FIG. 1 is an explanatory diagram showing heat energy supplied to each thermal head in a color thermal printer of the present invention.

FIG. 2 is a schematic view showing a main part of a color thermal printer embodying the present invention.

FIG. 3 is an explanatory diagram showing an example of a layer structure of a color thermosensitive recording material.

FIG. 4 is a block diagram showing an electrical configuration of a color thermal printer.

FIG. 5 is a circuit diagram showing a head drive unit and a heating unit.

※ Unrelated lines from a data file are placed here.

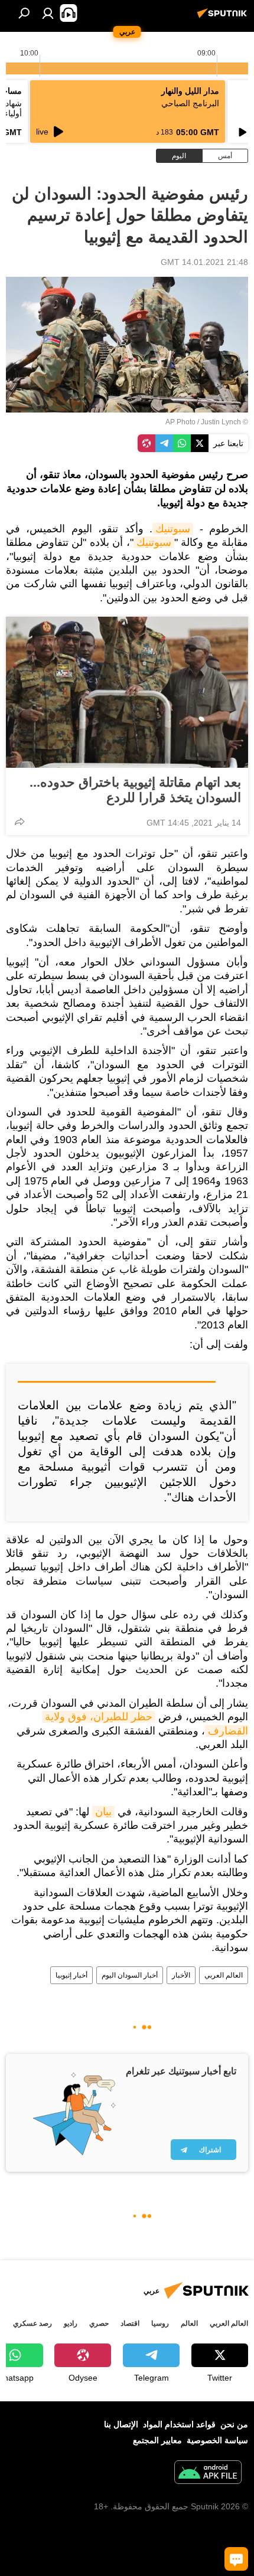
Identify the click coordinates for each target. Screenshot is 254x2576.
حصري (99, 2323)
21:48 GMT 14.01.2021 (204, 262)
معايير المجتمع (157, 2440)
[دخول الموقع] (48, 13)
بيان (103, 1812)
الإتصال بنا (121, 2424)
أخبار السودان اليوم (130, 1975)
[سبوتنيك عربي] (223, 17)
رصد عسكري (32, 2323)
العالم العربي (223, 1975)
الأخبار (181, 1975)
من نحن (234, 2424)
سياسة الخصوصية (217, 2440)
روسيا (160, 2323)
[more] (19, 821)
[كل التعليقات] (236, 2559)
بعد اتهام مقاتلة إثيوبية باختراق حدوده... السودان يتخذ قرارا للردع (135, 790)
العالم (189, 2323)
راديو (70, 2323)
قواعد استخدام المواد (179, 2424)
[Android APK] (208, 2473)
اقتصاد (130, 2323)
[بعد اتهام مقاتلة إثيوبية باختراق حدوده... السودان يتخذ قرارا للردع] (127, 692)
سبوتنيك (172, 529)
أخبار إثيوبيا (71, 1975)
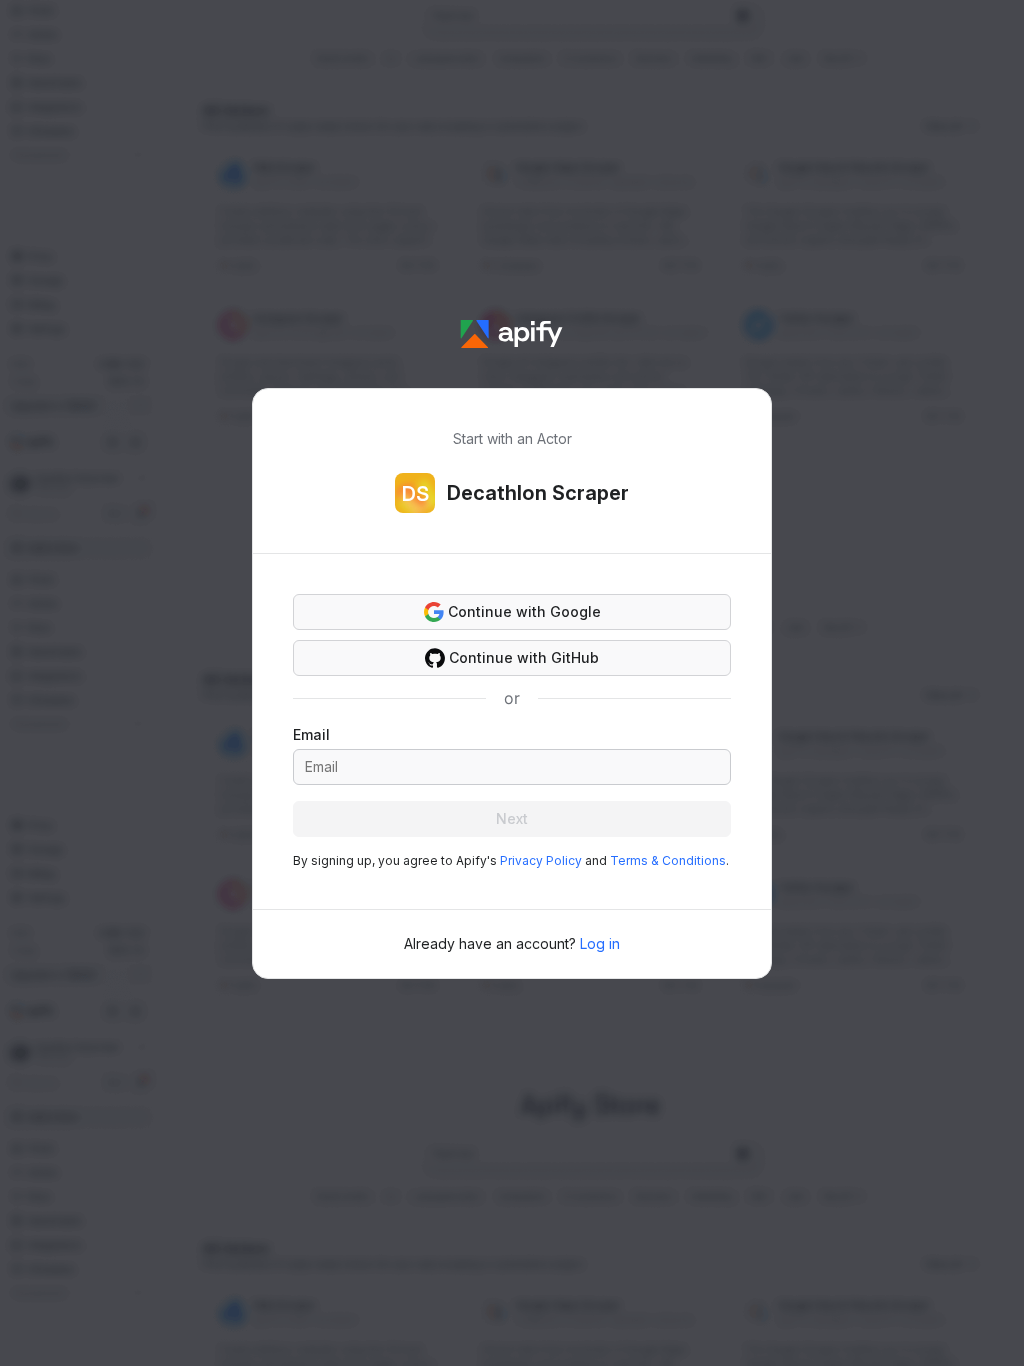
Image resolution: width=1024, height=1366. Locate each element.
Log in (600, 943)
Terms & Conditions (668, 860)
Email (311, 734)
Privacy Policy (541, 860)
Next (512, 818)
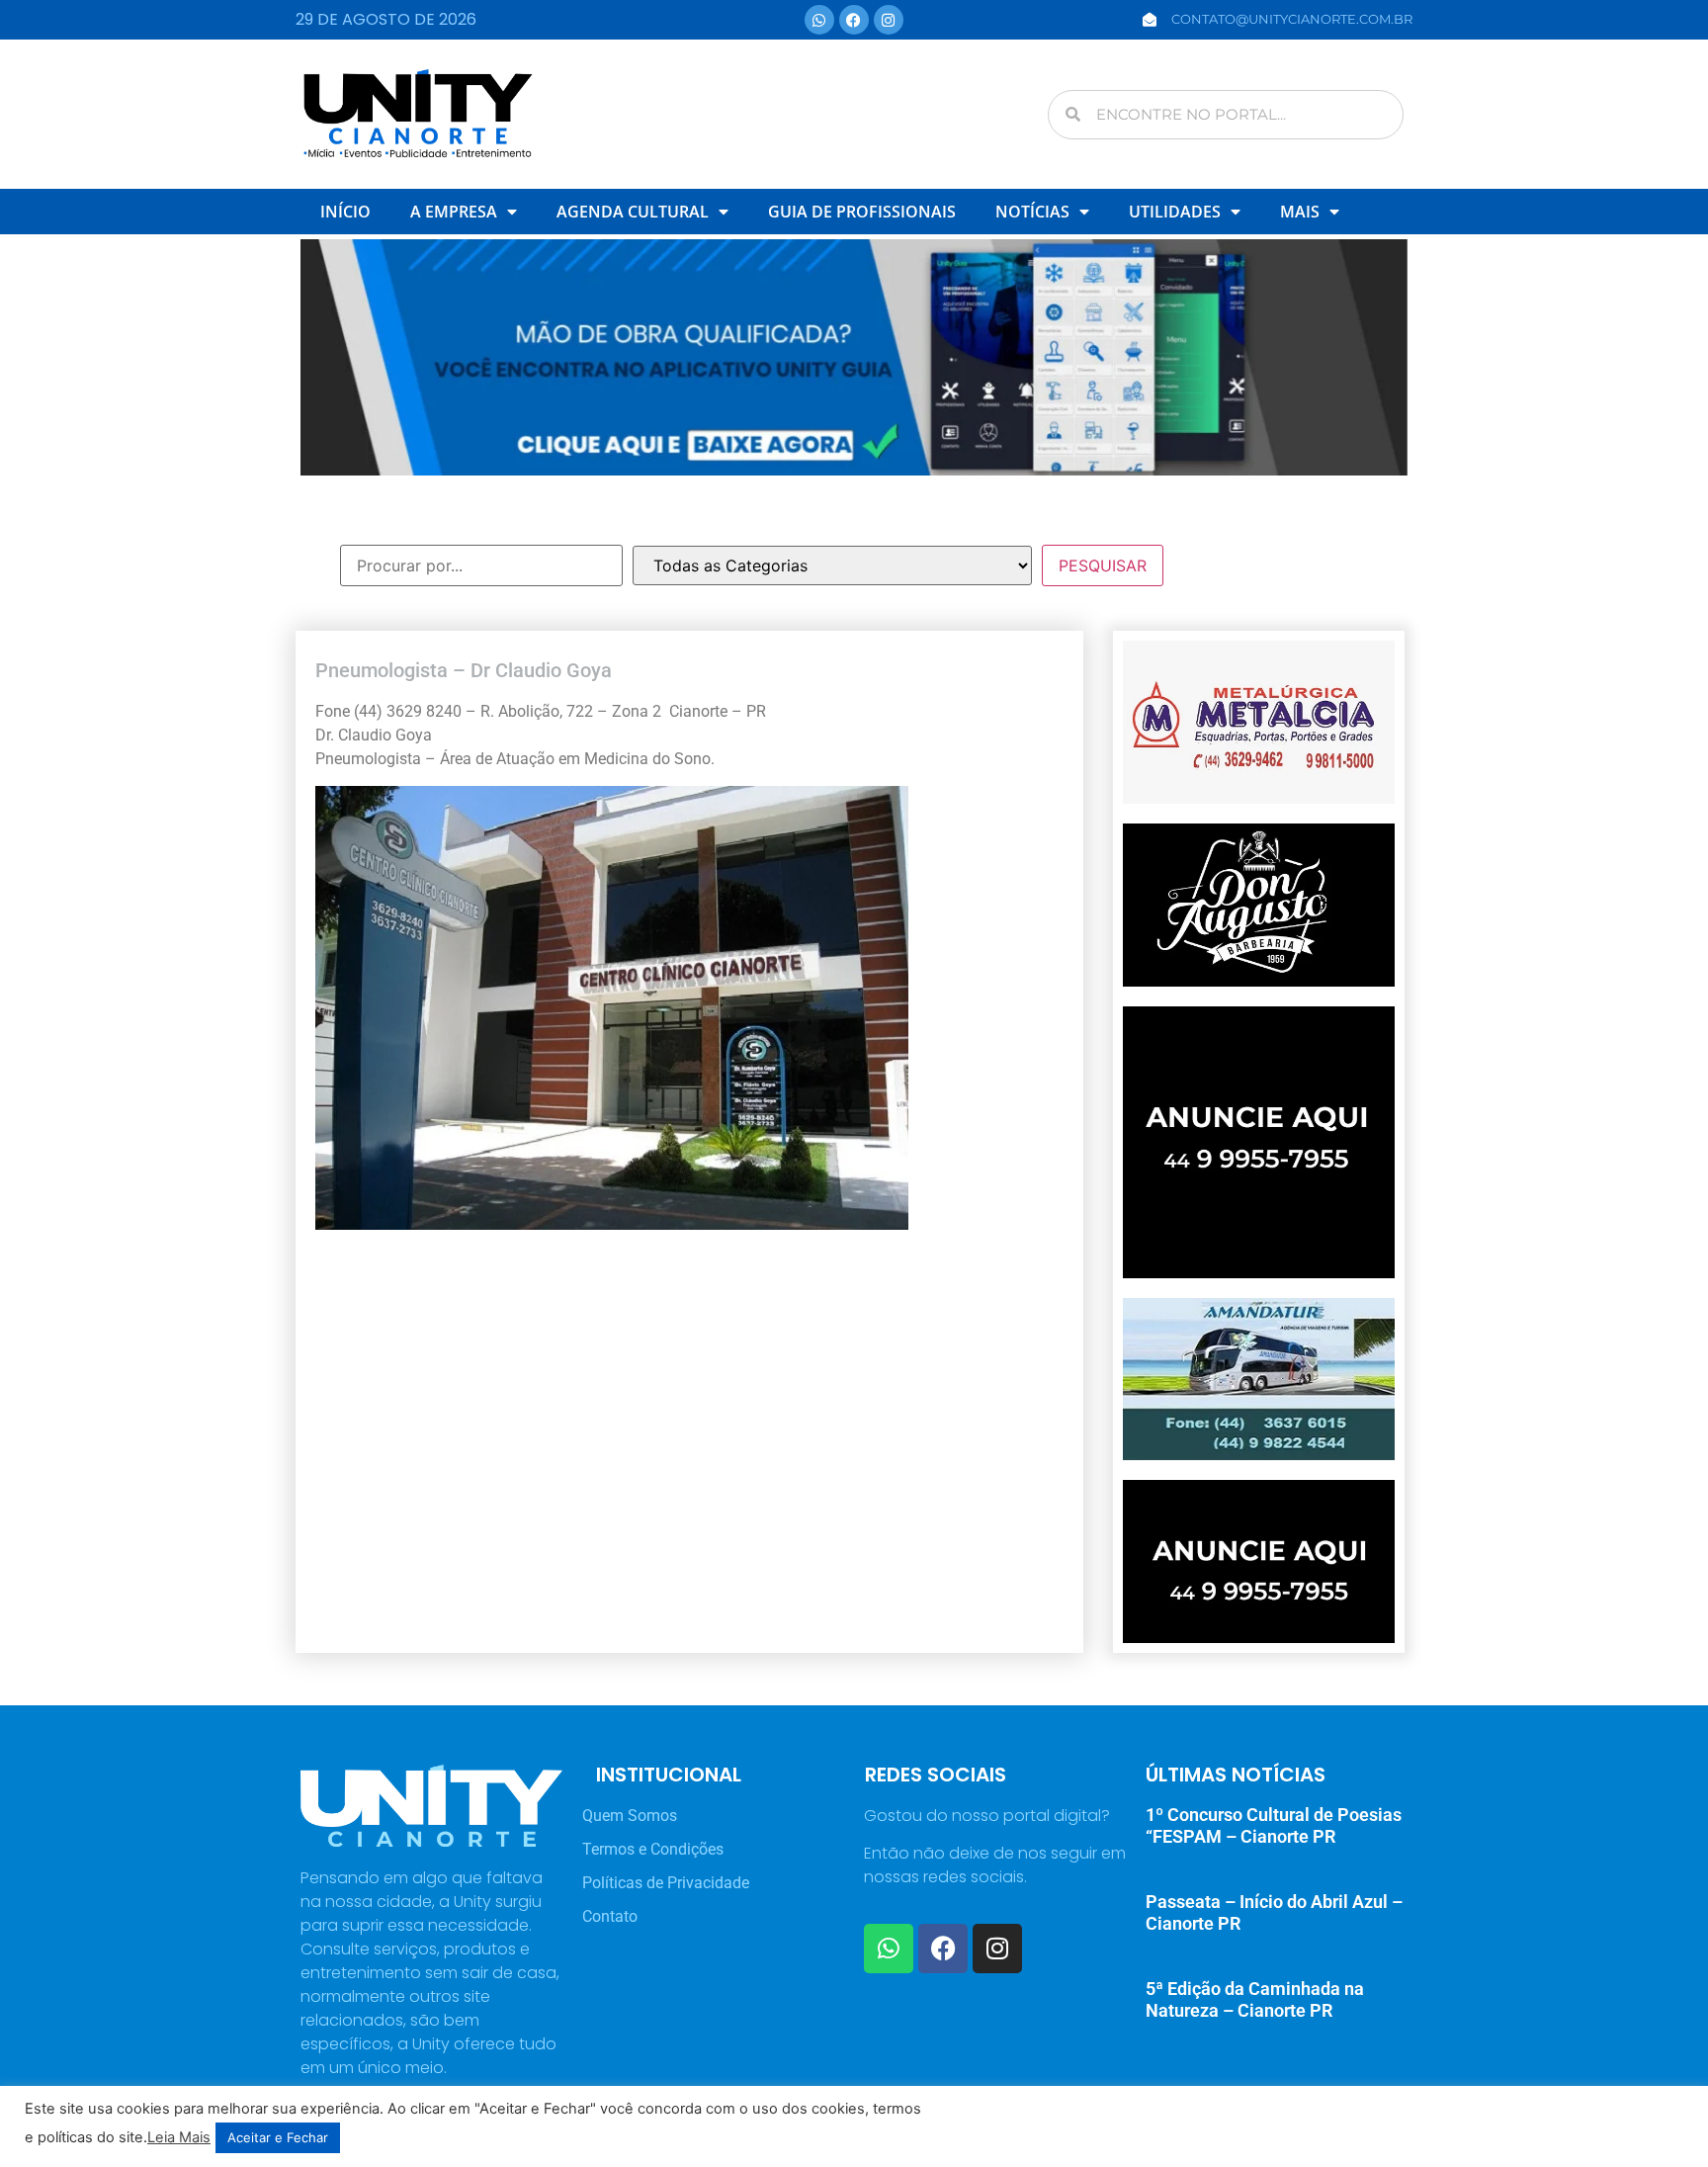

FIG. 6 is an explanatory diagram showing heat energy supplied to each thermal head in another embodiment.

[Explanation of symbols]

 10 Platen Drum 11 Color Thermal Recording Material 21,23 Thermal Head 22,24 Optical Fixing Lamp 25 Heating Element Array 46a-46n Heating Element

Claims (1)

[Claims] 1. A color thermosensitive recording material comprising first to third thermosensitive coloring layers different in color to be developed, each thermosensitive coloring layer being provided separately in a color thermal printer for thermal recording by a thermal head. The first and second thermal heads and the first and second optical fixing devices provided on the downstream side of each thermal head are provided, and after the first thermosensitive coloring layer is thermally recorded by the first thermal head, First, the second thermosensitive coloring layer is thermally fixed by the second thermal head, and then the second thermosensitive coloring layer is thermally fixed by the second photofixing device, and the third thermosensitive coloring layer is first and / or A color thermal printer, which records heat with a second thermal head.